(Records from a data collection)
=== Section Start ===
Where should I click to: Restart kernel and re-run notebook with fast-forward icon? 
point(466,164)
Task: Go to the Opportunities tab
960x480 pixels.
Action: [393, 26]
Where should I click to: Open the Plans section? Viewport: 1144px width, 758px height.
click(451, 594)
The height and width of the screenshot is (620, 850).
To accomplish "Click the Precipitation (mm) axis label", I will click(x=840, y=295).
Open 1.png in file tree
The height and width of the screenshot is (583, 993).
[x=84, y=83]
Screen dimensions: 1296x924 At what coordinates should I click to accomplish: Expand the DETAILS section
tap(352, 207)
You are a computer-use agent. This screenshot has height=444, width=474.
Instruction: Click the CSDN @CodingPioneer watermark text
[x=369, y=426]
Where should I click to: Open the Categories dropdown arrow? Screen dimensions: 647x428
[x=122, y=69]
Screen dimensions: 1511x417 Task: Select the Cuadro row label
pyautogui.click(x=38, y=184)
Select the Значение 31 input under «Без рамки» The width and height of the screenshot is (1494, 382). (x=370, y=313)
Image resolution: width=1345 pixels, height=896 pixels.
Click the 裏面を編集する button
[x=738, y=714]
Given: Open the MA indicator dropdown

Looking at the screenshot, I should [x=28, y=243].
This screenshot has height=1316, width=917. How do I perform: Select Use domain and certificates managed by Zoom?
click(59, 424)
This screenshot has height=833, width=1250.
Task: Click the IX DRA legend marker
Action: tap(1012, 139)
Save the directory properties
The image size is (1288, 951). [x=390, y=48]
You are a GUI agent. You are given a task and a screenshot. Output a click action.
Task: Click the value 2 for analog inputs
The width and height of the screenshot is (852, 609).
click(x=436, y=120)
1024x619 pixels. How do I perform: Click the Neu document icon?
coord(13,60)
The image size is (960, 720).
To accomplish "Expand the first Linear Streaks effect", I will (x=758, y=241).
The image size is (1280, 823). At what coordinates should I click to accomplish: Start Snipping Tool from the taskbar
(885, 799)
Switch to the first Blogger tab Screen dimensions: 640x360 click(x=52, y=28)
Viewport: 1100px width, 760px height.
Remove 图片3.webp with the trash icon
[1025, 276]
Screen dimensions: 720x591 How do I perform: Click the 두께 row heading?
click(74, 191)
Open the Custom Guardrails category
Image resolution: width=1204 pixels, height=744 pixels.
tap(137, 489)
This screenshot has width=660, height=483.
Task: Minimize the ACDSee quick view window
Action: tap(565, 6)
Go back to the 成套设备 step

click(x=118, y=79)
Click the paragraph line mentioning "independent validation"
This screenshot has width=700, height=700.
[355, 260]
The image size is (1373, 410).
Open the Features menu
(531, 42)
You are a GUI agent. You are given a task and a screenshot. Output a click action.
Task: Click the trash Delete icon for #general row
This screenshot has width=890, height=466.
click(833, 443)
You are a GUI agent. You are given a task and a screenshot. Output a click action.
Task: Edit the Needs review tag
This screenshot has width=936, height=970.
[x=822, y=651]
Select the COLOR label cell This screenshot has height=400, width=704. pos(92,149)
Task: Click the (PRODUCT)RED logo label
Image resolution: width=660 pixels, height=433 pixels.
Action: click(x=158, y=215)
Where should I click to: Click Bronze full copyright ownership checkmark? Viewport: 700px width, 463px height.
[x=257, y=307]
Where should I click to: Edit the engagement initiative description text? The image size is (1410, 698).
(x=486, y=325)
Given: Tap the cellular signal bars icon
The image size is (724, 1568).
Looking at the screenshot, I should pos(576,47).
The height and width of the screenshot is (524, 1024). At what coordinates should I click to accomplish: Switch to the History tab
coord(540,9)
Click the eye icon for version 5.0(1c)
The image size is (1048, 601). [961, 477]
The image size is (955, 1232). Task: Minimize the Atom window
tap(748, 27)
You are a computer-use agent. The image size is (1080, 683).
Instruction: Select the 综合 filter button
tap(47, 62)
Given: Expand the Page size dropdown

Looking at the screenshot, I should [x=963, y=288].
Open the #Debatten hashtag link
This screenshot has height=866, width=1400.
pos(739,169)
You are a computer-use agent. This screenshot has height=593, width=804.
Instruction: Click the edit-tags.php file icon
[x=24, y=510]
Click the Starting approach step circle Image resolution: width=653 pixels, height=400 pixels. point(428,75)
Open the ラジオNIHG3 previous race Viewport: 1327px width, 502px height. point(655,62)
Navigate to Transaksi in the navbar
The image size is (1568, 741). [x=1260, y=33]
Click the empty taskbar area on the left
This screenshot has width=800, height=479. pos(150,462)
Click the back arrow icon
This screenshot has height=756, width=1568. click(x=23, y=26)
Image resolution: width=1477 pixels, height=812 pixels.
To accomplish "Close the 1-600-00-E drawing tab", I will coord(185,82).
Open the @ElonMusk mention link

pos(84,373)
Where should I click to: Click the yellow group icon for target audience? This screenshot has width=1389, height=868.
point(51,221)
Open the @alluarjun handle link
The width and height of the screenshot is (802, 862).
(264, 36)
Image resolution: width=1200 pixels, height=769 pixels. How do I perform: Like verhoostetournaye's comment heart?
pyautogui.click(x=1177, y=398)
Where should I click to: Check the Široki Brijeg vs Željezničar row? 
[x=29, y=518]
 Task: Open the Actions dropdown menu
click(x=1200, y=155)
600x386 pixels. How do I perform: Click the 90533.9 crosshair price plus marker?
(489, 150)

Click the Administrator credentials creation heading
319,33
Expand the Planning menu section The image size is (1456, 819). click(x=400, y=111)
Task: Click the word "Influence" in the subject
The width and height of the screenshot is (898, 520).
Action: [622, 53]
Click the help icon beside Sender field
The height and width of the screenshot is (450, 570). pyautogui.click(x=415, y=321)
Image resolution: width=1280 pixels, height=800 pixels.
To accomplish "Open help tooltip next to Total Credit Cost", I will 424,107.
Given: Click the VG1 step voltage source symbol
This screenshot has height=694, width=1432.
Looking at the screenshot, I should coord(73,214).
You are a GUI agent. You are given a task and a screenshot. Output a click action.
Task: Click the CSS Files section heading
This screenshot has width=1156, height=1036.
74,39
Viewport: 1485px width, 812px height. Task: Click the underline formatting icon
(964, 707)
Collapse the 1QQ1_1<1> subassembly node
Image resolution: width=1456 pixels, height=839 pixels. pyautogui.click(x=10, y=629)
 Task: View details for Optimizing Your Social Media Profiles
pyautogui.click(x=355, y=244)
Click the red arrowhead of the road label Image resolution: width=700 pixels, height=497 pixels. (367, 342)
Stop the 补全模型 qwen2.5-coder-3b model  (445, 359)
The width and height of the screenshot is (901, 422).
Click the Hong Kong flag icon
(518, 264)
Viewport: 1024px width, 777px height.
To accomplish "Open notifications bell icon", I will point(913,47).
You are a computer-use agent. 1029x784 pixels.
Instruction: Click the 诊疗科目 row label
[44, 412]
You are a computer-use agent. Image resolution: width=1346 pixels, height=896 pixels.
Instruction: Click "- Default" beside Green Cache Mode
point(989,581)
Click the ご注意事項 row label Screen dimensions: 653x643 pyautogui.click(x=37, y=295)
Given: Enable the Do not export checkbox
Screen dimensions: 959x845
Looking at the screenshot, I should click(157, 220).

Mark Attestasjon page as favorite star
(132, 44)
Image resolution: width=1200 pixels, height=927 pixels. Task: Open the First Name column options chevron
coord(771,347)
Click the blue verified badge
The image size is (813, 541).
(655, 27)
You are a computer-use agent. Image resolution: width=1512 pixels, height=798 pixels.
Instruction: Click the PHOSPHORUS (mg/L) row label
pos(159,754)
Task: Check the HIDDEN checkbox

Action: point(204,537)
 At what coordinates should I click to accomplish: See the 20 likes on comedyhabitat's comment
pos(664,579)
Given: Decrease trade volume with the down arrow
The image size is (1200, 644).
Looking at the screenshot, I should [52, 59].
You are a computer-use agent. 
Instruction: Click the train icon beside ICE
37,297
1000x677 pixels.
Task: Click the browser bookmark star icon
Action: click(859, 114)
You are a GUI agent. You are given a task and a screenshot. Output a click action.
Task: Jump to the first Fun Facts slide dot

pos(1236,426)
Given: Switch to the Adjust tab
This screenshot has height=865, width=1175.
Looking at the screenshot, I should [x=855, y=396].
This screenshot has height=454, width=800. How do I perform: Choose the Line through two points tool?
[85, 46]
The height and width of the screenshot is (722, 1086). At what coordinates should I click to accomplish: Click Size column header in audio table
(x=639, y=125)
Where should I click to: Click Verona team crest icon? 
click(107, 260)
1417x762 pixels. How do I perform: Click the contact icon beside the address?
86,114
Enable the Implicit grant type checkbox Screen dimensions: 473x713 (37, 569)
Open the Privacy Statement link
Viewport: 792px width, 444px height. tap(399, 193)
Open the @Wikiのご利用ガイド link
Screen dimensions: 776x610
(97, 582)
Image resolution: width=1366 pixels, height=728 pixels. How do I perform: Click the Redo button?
=== Section End ===
Required action: All lines above from the line with "Save the directory properties" through the line with "The image size is (1373, 410).", both included, are to be set down exactly, with nothing else.

Solution:
Save the directory properties
The image size is (1288, 951). [x=390, y=48]
You are a GUI agent. You are given a task and a screenshot. Output a click action.
Task: Click the value 2 for analog inputs
The width and height of the screenshot is (852, 609).
click(x=436, y=120)
1024x619 pixels. How do I perform: Click the Neu document icon?
coord(13,60)
The image size is (960, 720).
To accomplish "Expand the first Linear Streaks effect", I will (x=758, y=241).
The image size is (1280, 823). At what coordinates should I click to accomplish: Start Snipping Tool from the taskbar
(885, 799)
Switch to the first Blogger tab Screen dimensions: 640x360 click(x=52, y=28)
Viewport: 1100px width, 760px height.
Remove 图片3.webp with the trash icon
[1025, 276]
Screen dimensions: 720x591 How do I perform: Click the 두께 row heading?
click(74, 191)
Open the Custom Guardrails category
Image resolution: width=1204 pixels, height=744 pixels.
tap(137, 489)
This screenshot has width=660, height=483.
Task: Minimize the ACDSee quick view window
Action: tap(565, 6)
Go back to the 成套设备 step

click(x=118, y=79)
Click the paragraph line mentioning "independent validation"
This screenshot has width=700, height=700.
[355, 260]
The image size is (1373, 410).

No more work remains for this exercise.